Any help is greatly appreciated.


----------



## Kelsbels (Aug 12, 2015)

Hey Welcome,

It's a very good question to ask yourself whether or not you can take on the expense. I would say that even if you get healthy rats from a reputable breeder you'll still want to have a fund for their vet bills. Things happen that are completely out of our control. Injuries, illness, just look at any fb rat group or even in the health section here, people are posting things that are happening to their pets all the time. Also, there are hormonal issues that might need to be resolved with a castration or spay (not with all rats).

I can tell you that owning rats and earning their love and trust is an amazing experience, but you have to hold up your end by making sure they live healthy and comfortable lives. Sure, not all tumors need to be removed or can be removed. Two of my last rats had tumors that we couldn't remove based on the advice from our vet, but they still were able to run around and play till they eventually passed away many months after the discovery. 

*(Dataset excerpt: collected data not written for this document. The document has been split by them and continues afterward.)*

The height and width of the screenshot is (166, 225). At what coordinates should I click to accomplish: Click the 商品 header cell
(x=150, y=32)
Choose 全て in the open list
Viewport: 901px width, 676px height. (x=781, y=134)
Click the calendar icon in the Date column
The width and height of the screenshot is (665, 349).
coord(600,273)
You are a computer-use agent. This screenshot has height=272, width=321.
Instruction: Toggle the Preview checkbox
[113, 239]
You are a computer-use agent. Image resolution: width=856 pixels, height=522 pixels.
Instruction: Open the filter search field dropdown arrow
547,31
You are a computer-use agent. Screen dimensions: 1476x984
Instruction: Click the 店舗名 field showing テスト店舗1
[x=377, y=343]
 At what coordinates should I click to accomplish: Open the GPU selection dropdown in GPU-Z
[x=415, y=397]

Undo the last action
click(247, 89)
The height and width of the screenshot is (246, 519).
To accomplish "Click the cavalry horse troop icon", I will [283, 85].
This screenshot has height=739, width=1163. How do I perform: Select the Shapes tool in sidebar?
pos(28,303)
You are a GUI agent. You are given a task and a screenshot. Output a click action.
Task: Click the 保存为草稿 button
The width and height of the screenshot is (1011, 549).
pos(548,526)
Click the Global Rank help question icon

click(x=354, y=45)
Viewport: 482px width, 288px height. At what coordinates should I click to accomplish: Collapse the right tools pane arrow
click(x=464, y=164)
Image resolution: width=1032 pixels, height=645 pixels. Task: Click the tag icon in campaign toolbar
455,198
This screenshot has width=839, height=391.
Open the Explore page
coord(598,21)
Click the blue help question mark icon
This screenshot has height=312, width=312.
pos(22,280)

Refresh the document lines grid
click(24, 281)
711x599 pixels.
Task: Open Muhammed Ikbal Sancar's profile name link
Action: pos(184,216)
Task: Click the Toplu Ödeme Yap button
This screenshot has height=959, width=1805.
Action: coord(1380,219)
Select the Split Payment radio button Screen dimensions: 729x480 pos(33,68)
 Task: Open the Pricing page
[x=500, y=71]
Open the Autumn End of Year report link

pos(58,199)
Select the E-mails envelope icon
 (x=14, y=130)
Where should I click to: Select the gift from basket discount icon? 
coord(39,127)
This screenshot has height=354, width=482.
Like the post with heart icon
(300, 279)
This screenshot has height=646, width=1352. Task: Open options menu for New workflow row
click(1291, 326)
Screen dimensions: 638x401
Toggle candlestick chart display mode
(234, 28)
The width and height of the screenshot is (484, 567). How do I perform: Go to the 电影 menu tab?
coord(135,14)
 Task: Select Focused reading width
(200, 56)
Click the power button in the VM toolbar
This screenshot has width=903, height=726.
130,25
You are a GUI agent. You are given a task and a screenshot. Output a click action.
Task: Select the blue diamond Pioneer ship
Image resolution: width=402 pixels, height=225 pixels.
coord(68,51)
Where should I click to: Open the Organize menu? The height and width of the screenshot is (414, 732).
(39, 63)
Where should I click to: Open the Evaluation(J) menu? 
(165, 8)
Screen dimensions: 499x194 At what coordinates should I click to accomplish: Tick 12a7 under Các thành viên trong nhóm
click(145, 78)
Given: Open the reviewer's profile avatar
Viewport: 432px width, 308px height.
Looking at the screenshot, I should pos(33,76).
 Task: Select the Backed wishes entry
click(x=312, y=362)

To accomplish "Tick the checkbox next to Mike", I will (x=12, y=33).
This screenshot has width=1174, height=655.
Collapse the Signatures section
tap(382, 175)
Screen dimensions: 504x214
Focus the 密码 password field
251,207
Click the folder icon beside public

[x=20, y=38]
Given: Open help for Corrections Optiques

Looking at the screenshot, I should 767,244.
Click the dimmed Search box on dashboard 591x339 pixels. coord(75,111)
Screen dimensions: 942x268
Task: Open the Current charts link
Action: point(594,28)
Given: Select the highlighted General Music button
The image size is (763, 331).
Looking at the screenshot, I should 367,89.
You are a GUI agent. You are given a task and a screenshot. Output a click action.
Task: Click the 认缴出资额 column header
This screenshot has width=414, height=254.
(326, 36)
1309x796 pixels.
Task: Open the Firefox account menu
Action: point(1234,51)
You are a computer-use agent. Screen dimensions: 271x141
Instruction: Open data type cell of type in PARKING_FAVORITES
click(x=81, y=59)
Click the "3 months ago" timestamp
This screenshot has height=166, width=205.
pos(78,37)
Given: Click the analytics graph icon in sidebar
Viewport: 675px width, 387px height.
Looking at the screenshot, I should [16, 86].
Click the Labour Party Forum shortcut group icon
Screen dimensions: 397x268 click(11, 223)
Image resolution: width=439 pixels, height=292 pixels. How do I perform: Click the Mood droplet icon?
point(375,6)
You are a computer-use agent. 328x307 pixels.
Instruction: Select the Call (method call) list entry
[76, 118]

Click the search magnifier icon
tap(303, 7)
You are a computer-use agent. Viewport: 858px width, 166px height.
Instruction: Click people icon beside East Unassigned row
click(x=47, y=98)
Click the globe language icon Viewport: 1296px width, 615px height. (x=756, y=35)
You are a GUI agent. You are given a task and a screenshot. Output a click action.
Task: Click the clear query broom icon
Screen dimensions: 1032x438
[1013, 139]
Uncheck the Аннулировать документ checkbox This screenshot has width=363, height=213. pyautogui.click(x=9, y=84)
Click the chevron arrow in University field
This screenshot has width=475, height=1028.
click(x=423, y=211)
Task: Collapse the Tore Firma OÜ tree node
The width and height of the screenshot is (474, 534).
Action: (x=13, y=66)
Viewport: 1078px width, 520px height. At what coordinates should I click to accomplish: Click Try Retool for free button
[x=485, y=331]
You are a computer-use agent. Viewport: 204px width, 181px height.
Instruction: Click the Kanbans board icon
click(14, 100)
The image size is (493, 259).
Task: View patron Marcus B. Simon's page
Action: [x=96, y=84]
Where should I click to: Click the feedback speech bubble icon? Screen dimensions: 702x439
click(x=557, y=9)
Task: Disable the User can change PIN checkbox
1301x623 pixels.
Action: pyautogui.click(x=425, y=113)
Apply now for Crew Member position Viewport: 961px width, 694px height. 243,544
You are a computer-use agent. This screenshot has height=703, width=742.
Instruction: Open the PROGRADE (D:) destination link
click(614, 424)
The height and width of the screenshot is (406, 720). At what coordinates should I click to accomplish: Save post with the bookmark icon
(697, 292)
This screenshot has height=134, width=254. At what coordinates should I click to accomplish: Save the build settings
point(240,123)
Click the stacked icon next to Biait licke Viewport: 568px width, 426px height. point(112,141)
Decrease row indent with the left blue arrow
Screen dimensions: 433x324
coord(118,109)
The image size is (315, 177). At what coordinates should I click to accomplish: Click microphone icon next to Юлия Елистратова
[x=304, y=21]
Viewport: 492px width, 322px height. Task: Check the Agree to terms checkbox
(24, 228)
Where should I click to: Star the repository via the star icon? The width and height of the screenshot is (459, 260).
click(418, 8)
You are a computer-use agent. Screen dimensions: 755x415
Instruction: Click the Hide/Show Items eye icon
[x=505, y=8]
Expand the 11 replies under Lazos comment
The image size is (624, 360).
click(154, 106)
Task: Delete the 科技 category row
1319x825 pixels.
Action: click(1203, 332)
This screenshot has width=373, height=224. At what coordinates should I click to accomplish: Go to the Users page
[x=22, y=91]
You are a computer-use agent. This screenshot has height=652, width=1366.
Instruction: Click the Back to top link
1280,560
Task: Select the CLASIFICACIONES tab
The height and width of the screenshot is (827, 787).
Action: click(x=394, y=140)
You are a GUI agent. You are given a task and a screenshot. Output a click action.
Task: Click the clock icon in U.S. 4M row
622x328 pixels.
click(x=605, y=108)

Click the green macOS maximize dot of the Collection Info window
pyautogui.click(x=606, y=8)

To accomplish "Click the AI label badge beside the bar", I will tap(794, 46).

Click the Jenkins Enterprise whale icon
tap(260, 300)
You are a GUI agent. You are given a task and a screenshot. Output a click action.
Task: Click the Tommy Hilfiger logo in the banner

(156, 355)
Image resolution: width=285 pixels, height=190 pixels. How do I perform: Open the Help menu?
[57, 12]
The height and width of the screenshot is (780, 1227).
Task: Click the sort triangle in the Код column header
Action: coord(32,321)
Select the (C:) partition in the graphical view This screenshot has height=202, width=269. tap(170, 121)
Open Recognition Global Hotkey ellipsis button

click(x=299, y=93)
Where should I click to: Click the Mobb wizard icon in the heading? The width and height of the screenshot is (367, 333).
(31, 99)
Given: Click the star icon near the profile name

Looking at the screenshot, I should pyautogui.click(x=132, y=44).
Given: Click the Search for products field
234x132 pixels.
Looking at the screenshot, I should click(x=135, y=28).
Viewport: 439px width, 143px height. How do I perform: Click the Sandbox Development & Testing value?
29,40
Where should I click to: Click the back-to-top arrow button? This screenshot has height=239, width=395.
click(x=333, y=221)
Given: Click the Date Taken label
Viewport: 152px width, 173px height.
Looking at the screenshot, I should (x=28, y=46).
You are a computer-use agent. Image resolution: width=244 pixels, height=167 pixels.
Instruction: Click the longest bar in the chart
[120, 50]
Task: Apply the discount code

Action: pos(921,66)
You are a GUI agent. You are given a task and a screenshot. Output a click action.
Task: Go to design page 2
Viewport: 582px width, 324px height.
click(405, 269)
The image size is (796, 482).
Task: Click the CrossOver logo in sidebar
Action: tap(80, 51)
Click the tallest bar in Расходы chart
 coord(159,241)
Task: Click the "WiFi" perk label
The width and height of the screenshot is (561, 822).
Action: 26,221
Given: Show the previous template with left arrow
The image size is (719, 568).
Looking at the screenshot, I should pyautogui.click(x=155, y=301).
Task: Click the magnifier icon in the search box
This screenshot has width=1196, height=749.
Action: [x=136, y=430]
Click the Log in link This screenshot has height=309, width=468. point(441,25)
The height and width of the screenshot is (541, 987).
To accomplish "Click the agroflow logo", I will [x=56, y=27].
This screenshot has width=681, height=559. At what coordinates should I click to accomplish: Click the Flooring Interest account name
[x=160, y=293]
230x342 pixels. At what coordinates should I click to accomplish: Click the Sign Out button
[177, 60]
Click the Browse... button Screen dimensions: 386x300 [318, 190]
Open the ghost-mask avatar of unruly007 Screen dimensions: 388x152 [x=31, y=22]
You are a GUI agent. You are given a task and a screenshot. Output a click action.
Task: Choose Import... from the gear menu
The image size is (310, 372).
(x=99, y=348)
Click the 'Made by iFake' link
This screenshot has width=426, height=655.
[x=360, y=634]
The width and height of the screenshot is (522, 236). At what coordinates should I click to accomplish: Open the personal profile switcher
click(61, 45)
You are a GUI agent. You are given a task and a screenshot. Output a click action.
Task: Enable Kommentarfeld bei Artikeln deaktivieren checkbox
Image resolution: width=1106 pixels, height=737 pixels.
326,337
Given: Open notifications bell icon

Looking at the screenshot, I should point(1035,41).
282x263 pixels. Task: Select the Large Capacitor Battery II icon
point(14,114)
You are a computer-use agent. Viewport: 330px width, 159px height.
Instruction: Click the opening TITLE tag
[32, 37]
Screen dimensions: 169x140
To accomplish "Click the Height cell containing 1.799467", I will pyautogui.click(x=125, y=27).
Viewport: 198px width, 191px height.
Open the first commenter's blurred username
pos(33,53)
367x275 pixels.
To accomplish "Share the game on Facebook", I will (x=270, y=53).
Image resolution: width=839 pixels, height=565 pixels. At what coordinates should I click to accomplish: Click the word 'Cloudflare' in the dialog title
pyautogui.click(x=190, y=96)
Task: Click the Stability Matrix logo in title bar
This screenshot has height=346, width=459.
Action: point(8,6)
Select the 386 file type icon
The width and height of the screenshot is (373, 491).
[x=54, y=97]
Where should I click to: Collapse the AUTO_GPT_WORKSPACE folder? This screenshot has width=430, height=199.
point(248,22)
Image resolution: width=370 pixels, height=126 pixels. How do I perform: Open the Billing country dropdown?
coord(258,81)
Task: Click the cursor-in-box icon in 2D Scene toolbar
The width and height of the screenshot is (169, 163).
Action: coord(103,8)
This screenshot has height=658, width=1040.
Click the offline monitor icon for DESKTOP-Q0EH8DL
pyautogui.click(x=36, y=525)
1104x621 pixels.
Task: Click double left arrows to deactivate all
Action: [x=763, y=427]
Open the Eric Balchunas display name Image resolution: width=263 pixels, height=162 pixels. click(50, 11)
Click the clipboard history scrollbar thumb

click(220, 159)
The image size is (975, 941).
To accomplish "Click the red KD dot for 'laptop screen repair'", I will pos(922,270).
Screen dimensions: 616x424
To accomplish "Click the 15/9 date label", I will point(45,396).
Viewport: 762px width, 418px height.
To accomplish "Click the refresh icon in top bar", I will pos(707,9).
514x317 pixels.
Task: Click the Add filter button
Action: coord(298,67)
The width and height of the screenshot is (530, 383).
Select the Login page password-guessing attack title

What you can do is ask the vets you found what their prices are for different treatments for rats. This should give you an idea of whether or not it's something you're willing to take on.

With many of the rats I've owned (two many years ago, last group of three, and now my rescue group of three) they have a good first year without needing many vet visits, but as soon as they reach over the age of 1 sometimes tumors and other issues will pop up. This is something to also think about, perhaps you can save up for any future visits. The other thing is when you've bonded with your rats when they pass it can be one of the hardest times you can go through. When the last of my first rats passed away I was so upset that I couldn't bear to keep rats again (this was over 10 years ago). However now with my last three who all passed, I'm still incredibly sad that they've passed, but I still have room in my heart to bring more of these little sweethearts in my life.

I don't want to tell you no, but I also think that regardless if pets live long or short lives they all need treatment when the time comes. I hope what I've said gives you some idea.


----------



## Tax (Dec 3, 2017)

I would definitely second the idea of contacting the exotic vets you found to find out some general prices. One thing I've learned over the years is that vet prices vary dramatically by area. Where I live, $30 wouldn't get me anything - the exam fee for a single rat is $70, so it costs me over $200 just to get my 3 boys seen. I've heard of people paying only $40 for an exam (for hamsters, but still exotics)...and I've heard of people paying $110 for an exam. It really does vary.

I don't personally believe that responsible pet ownership requires having an unlimited vet budget (as that's impossible for most people), but I do believe it needs to be enough to cover basic and common care like exams, medicines, and other treatments. I honestly don't know if $100 max is going to satisify that, but that's something only you can find out. Good luck.


----------



## CorbinDallasMyMan (Feb 24, 2017)

I think it's safe to prepare to spend at least a few hundred in vet bills on each rat you have over the course of their short little lives. Beyond that, I wouldn't judge anyone for forgoing extremely expensive treatments/surgeries and instead opting to focus on making their rats comfortable as long as they can. Even putting a rat to sleep can sometimes be at least a little costly, though.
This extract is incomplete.